The U.S.-led alliance handed over responsiblity for security in Afghanistan to local forces at the end of 2014 but has a 13,000-strong training and support mission in the country.

“Our main contribution to make sure that the elections can be held in a safe and secure way is to continue to provide support to the Afghan security forces with training, with advice and also with funding,” Stoltenberg told reporters on the eve of a meeting of NATO foreign ministers.

“Having said that, I also envisage a limited role for NATO forces to help to make sure that elections can be held in a safe way.”

The Taliban and other militant groups have been resurgent since NATO ended its combat role and on Wednesday the militants announced their annual spring offensive, heralding the start of Afghanistan’s so-called “fighting season”.

The Taliban said the offensive was partly a response to U.S. President Donald Trump’s new strategy for Afghanistan announced last August, which gave U.S. forces more leeway to go after insurgents.

NATO is also in the process of expanding its Resolute Support mission by 3,000 troops and Stoltenberg said the alliance’s commitment to Afghanistan would not waver.

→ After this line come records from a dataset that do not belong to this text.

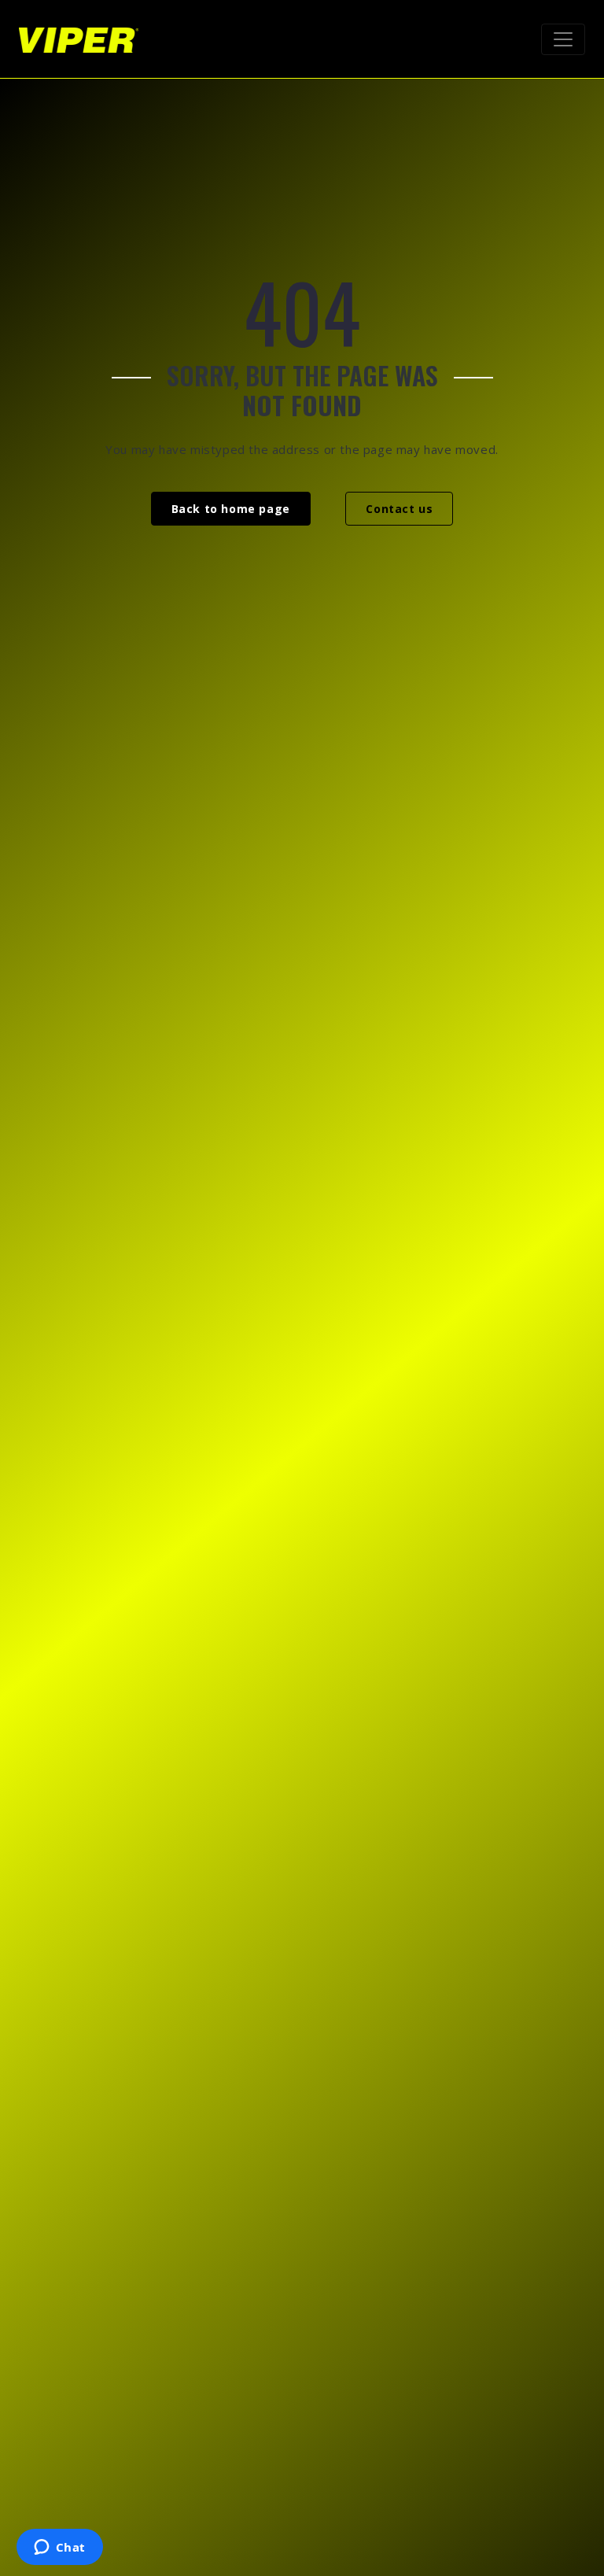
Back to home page (230, 508)
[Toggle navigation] (563, 39)
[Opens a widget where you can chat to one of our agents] (59, 2548)
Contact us (399, 508)
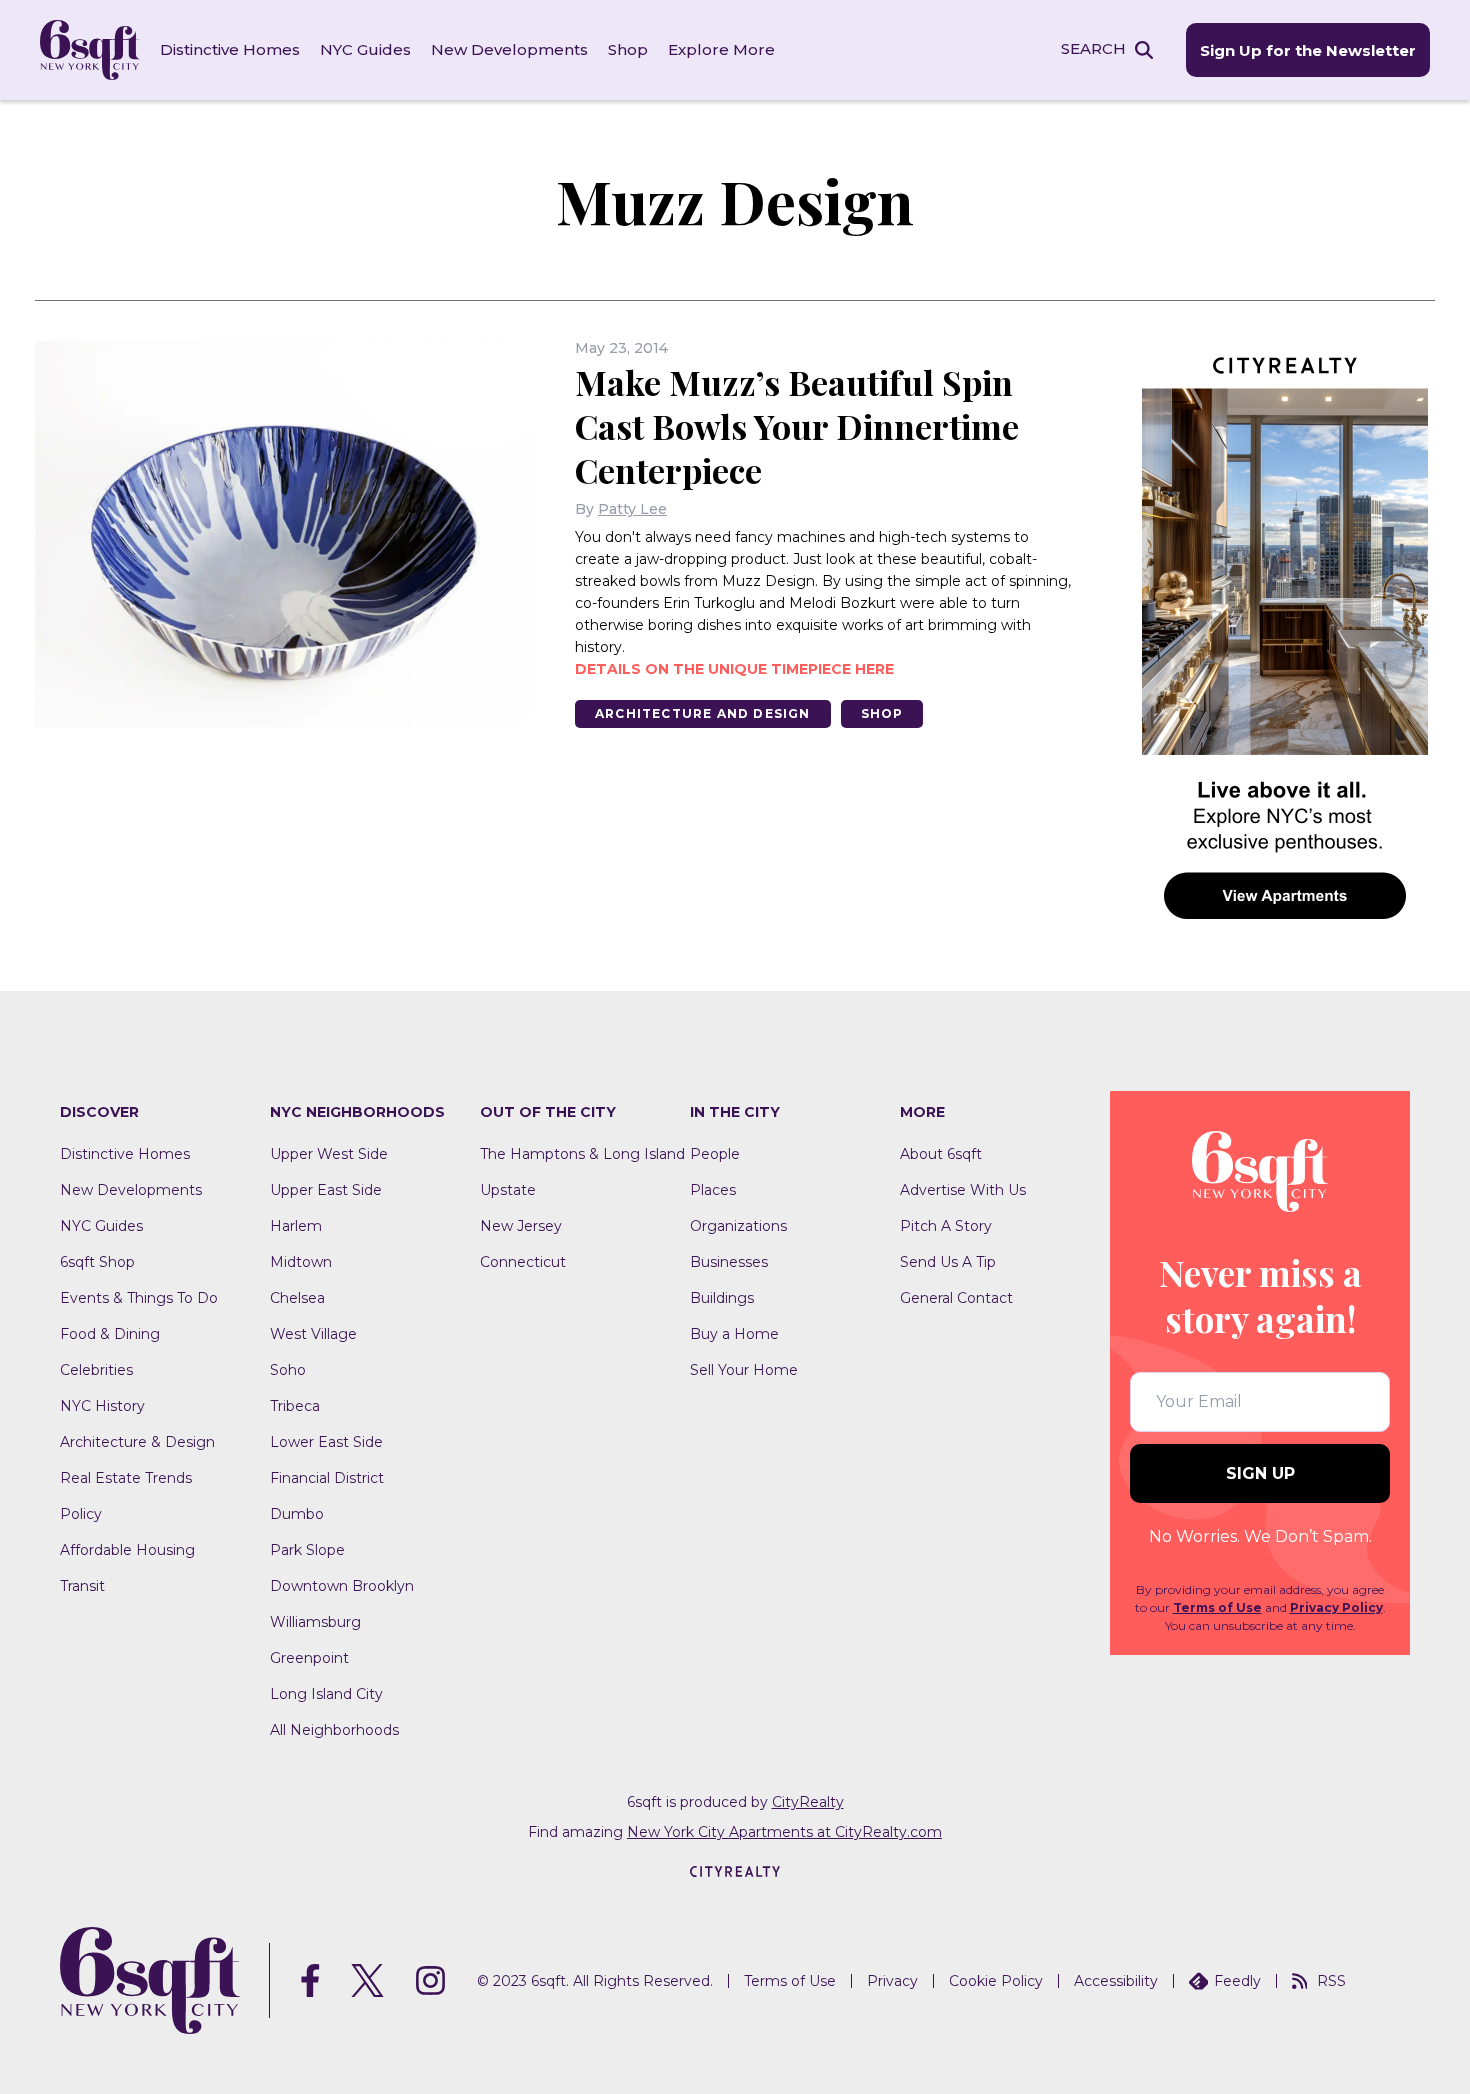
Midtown (301, 1262)
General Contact (956, 1298)
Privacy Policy (1336, 1607)
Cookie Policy (996, 1981)
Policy (81, 1514)
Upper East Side (326, 1190)
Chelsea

“The Taliban have to understand they can never win at the battlefield,” Stoltenberg said.

“We will continue to train, to advise and to support Afghan national security forces and that will provide the framework, the conditions for the Taliban at some stage to sit down and negotiate for a peaceful solution.”

The Taliban on Thursday claimed responsibility for attacks across Afghanistan. Assaults on security checkpoints and other installations in Kunduz and Faryab provinces killed more than 20 military personnel, while the deputy governor of Logar province was killed in an ambush.

The Taliban’s spring offensive announced on Wednesday appeared to be a rebuff to President Ashraf Ghani’s February offer of peace talks, though the militants’ announcement did not refer to it directly.

Ghani’s government is under pressure on multiple fronts this year as it prepares to hold October’s long-delayed elections while its security forces struggle to get the upper hand on the battlefield and prevent civilian casualties.

A NATO official said the alliance was looking to help with election security “within the existing mandate” on security planning and coordination.